Glory to the wooden front porch elders,
the sun-fried elders,
the rain-born elders,
the sock-darners,
church-goers,
the story-makers,
the passers-on of all things.
Extol with bent knees the Louisiana lilt,
the Mundy Chusdie Windsdies,
the fixin tos, ya yas, the reckonin’s of long lives.

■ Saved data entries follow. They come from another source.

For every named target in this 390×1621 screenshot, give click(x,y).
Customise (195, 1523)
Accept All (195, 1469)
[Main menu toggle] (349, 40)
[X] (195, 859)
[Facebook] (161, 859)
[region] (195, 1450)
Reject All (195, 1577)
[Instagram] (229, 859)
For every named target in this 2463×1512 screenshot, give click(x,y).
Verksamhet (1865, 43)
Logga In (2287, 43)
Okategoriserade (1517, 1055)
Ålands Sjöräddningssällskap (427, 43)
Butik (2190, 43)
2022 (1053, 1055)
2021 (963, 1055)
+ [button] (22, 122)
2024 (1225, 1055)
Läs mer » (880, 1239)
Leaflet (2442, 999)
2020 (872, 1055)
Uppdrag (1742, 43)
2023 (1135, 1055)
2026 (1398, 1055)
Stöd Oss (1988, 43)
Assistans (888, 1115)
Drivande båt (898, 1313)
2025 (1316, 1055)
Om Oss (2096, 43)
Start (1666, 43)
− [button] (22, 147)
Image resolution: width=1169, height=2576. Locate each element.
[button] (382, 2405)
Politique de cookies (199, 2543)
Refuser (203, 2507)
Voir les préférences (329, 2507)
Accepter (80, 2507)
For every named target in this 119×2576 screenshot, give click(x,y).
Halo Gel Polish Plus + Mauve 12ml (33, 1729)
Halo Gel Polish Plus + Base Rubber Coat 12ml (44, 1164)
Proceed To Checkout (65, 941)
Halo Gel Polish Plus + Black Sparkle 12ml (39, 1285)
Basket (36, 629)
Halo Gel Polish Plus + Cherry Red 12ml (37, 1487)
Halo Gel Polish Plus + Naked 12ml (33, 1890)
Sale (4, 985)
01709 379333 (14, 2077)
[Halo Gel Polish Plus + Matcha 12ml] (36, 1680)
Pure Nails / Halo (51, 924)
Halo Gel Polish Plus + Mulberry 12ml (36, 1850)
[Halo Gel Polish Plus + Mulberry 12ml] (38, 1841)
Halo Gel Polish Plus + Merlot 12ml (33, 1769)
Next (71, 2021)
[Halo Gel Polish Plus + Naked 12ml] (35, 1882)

Glory to grits in the highest,
to cayenne, the beer and the water
that can’t relieve its burn.
Glory to daddies
peeling crawfish for babies,
baiting hooks for daughters,
rubbing dirt on skinned knees,
erecting tree forts in cypress.
Glory to cooks
who learned from their mothers,
the beignets, the boudin,
hushpuppies, okra, sweet tea,
the mayhaws, the bread pudding
with bourbon sauce.
Glory to bourbon.
Praise and glory to the generation
who remembers momma’s lessons
in hemming dresses, making batter,
who forgets momma’s lessons
on colored folks, on house maids,
whose children won’t hear them
from her.
Glory to shame,
to cracked raw remembering,
to mopping and mowing the stage
of our shame.
Glory to hurricanes,
to lives laid level by weather,
to graves above ground,
to the levies and sandbags,
to the folks
who never moved someplace else.
With hearts flattened in reverence,
give honor and glory, most high praise
to jazz.
To jazz played in streets,
to jazz homemade from washtubs,
from spoons, hundred-year-old horns.
Glory be to the blues
from a southern man’s soul.
Glory be to the blues
from a southern man’s soul.
Glory be to the ache
that no songs can console.
Glory to heat,
to sweat,
to linen in breezes,
to molten nights with air you can chew.
Glory to sunburn
salt skin
childhoods in sprinklers, under fans.
Glory to riverboats,
dice rolling, card playing,
to professional sin
straight from the Bible belt.
Glory to simple sin,
to sneaked sips of moonshine,
to feel-ups in hammocks,
to skinnydips in bayous,
to stolen watermelons.
Give all the glory to the sunken place,
the red boiling center,
the street cars,
the way your mouth goes all drowsy,
the slow pace of old lovers dancing,
when you say it out loud.
Louisiana.
Born and raised in Shreveport, Louisiana, Katie Bickham is proud to enter a rich cultural tradition of distinctly Southern verse. After earning her Master’s of Liberal Arts from Louisiana State University, Katie began attending Stonecoast, the University of Southern Maine’s nationally ranked MFA in Creative Writing program. Despite traveling and studying away from the great state of Louisiana, Katie clings stubbornly to her accent and her abiding love of home. She is proud to have had work published with Frost Writing.com.
christy / April 26, 2012
This poems brings to eyes, mouth , ears,nose,touch and memory such a vivid description of all that ia truly Southern. The flow of phrase and grouping of stanzas is gentle yet true. Poem conjures up wonderful mind pictures for me.